- **Exercise requirements**:
Beginning at the line that contains "Quem somos (410, 1203)" and finishing at the line that contains "[Open sidebar] (36, 28)", output the data below exactly. Include both end lines and no pictures.

- **Dataset**:
########################################
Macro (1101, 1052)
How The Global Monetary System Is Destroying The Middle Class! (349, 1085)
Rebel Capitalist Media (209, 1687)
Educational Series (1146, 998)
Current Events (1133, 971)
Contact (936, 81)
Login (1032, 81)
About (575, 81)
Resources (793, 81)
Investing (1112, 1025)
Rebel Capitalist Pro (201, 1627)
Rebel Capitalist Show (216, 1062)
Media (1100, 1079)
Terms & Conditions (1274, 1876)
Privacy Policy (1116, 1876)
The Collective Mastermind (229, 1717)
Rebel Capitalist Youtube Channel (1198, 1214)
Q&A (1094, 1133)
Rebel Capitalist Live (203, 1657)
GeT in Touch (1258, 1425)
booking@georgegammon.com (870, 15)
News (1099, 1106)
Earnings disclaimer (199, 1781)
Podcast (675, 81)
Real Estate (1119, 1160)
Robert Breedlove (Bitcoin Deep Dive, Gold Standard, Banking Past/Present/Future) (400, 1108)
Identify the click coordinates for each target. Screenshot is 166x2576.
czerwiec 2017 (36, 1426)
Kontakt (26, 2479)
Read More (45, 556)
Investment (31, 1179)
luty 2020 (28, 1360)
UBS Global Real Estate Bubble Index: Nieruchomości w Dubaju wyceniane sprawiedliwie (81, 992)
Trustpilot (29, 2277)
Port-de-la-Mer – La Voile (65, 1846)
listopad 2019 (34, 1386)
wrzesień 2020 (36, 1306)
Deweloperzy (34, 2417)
########################################
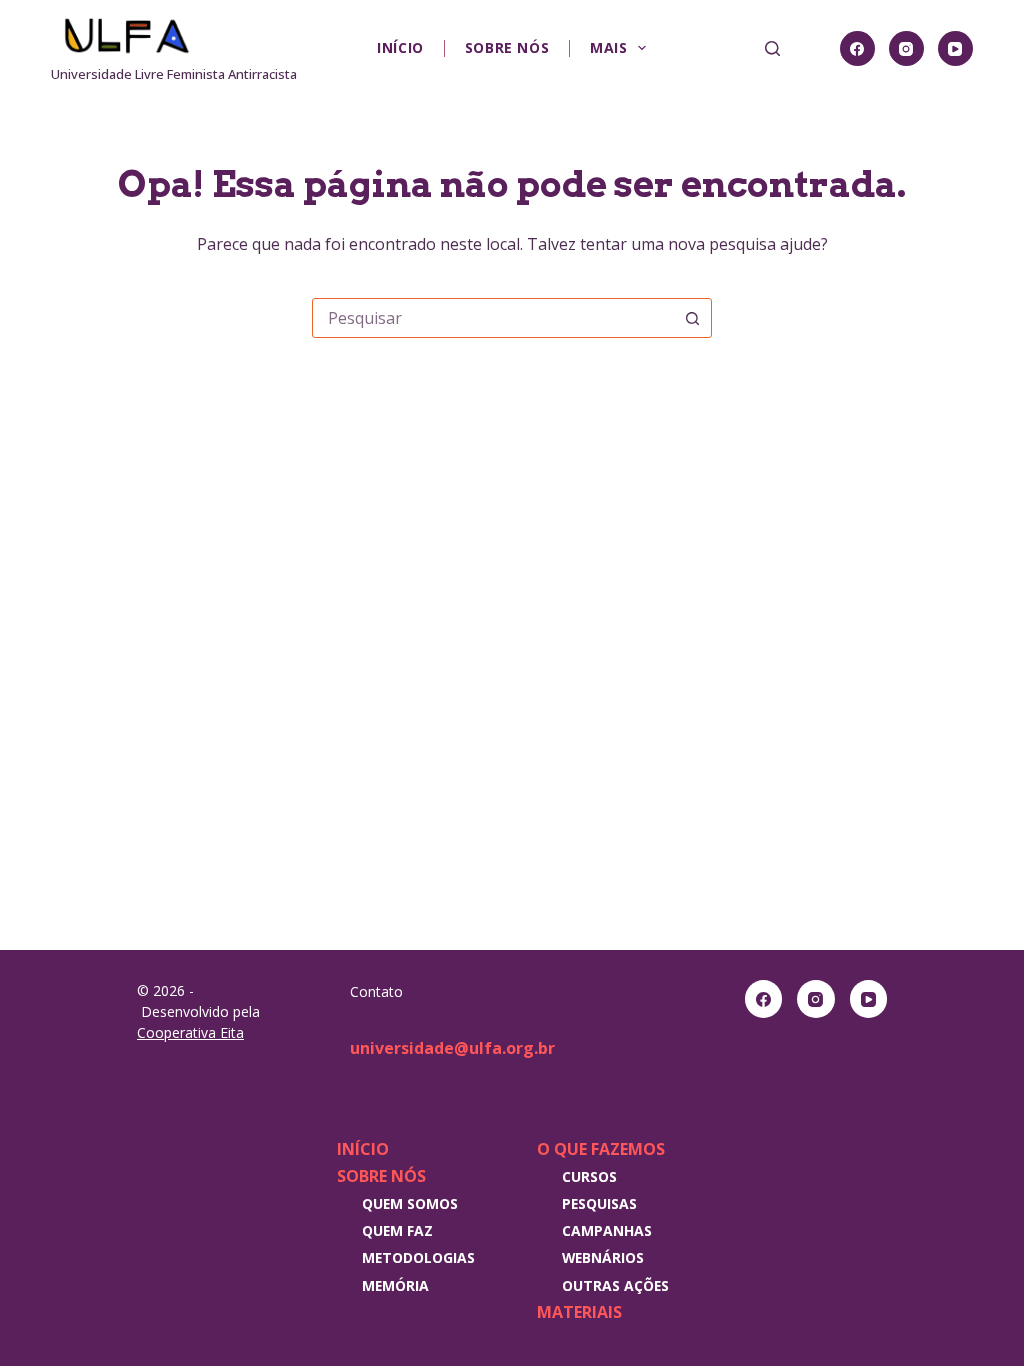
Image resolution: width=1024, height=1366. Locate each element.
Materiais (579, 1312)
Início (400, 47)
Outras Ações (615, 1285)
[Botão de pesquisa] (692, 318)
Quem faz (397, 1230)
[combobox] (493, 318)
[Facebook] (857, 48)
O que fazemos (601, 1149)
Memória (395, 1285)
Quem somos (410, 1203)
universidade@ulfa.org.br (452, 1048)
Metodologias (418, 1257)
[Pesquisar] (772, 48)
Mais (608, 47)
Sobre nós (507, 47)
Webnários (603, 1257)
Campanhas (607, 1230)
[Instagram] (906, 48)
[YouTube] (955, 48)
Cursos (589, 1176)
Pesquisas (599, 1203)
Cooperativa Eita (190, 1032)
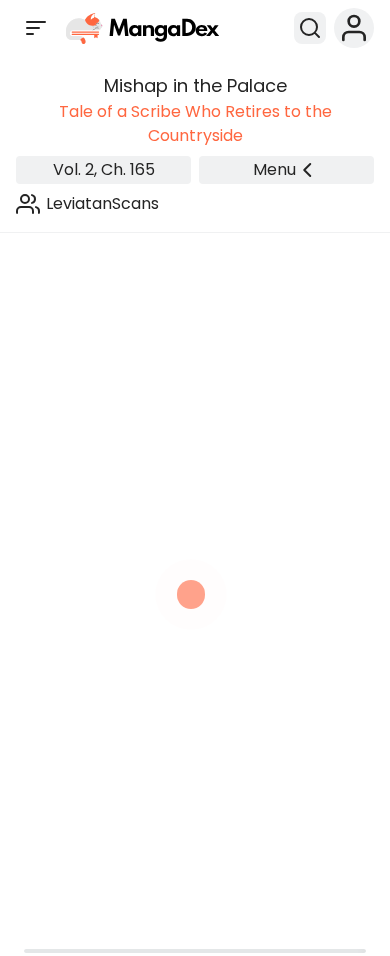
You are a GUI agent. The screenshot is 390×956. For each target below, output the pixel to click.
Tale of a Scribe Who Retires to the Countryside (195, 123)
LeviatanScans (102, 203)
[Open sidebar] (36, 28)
########################################
- **Reply**:
Quem somos (410, 1203)
universidade@ulfa.org.br (452, 1048)
Metodologias (418, 1257)
[Pesquisar] (772, 48)
Mais (608, 47)
Sobre nós (507, 47)
Webnários (603, 1257)
Campanhas (607, 1230)
[Instagram] (906, 48)
[YouTube] (955, 48)
Cursos (589, 1176)
Pesquisas (599, 1203)
Cooperativa Eita (190, 1032)
You are a GUI agent. The screenshot is 390×956. For each target below, output the pixel to click.
Tale of a Scribe Who Retires to the Countryside (195, 123)
LeviatanScans (102, 203)
[Open sidebar] (36, 28)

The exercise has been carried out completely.